What is asked -
A – In the forum thread, which language had the original poster used before to implement context free grammars?
B – In the forum thread, substitute "toolkit" for "library" and write out the passage from "So this seems" to "in writing one?".

Excerpt to read -
Sign in to follow this  

Reading a context free grammar in c++?

This topic is 2811 days old which is more than the 365 day threshold we allow for new replies. Please post a new topic.

If you intended to correct an error in the post then please contact us.

Recommended Posts

Hi, In c++, I'm reading language like data from text files, and I've decided to use a context free grammar to interpret the data to avoid doing a lot of ifs/elseifs code. I've implemented context free grammars before, using Scala, where the functional and pattern matching aspects made it really easy to do. But I'm at a loss at how to go about it in an imperative language like c++. Has anyone any experience in this? Thanks.

Share this post


Link to post
Share on other sites
Sure! ANTLR is a good solution. I'd advise steering clear of boost.spirit, which is too clever by half and too wordy by about 20x.

Share this post


Link to post
Share on other sites
Generally, you use a lexer and parser generator to create C or C++ code that you call from your own code. Use your favorite search engine with the terms "C++ parser generator" and "C++ lexer" to find tools.

Share this post


Link to post
Share on other sites
Quote:
Original post by SiCrane
Generally, you use a lexer and parser generator to create C or C++ code that you call from your own code. Use your favorite search engine with the terms "C++ parser generator" and "C++ lexer" to find tools.


Oh okay, so it's not as simple as getting a library to do the lexical and syntactical analysis on it and then build a kind of 'source program tree' for me.

Quote:
Original post by Sneftel
Sure! ANTLR is a good solution. I'd advise steering clear of boost.spirit, which is too clever by half and too wordy by about 20x.


So this seems to be an example of what SiCrane was talking about.

I keep away from boost for now.

Thanks!

Share this post


Link to post
Share on other sites
Actually, it would be really useful to have a library to which you give a grammar and a piece of text and it returns a tree. Of course, not knowing the grammar at compile time probably means that it won't be as fast as more traditional solutions, but I am sure there are many applications for which the speed would still be acceptable.

I wonder how hard it would be to implement... Does anyone want to work with me in writing one?

Share this post


Link to post
Share on other sites
Quote:
Original post by alvaro
Actually, it would be really useful to have a library to which you give a grammar and a piece of text and it returns a tree. Of course, not knowing the grammar at compile time probably means that it won't be as fast as more traditional solutions, but I am sure there are many applications for which the speed would still be acceptable.

Dataset excerpt -
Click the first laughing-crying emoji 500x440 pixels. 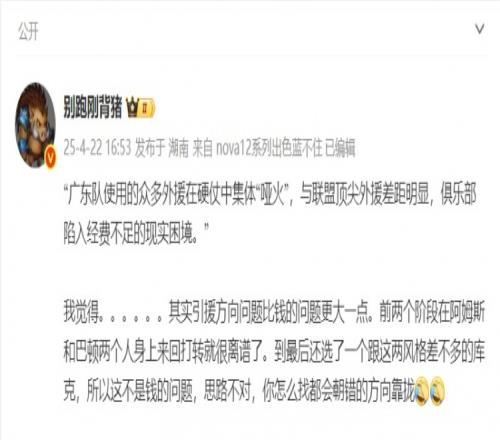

Outputs for the tasks -
A – Scala

B –
So this seems to be an example of what SiCrane was talking about.

I keep away from boost for now.

Thanks!

Share this post


Link to post
Share on other sites
Actually, it would be really useful to have a toolkit to which you give a grammar and a piece of text and it returns a tree. Of course, not knowing the grammar at compile time probably means that it won't be as fast as more traditional solutions, but I am sure there are many applications for which the speed would still be acceptable.

I wonder how hard it would be to implement... Does anyone want to work with me in writing one?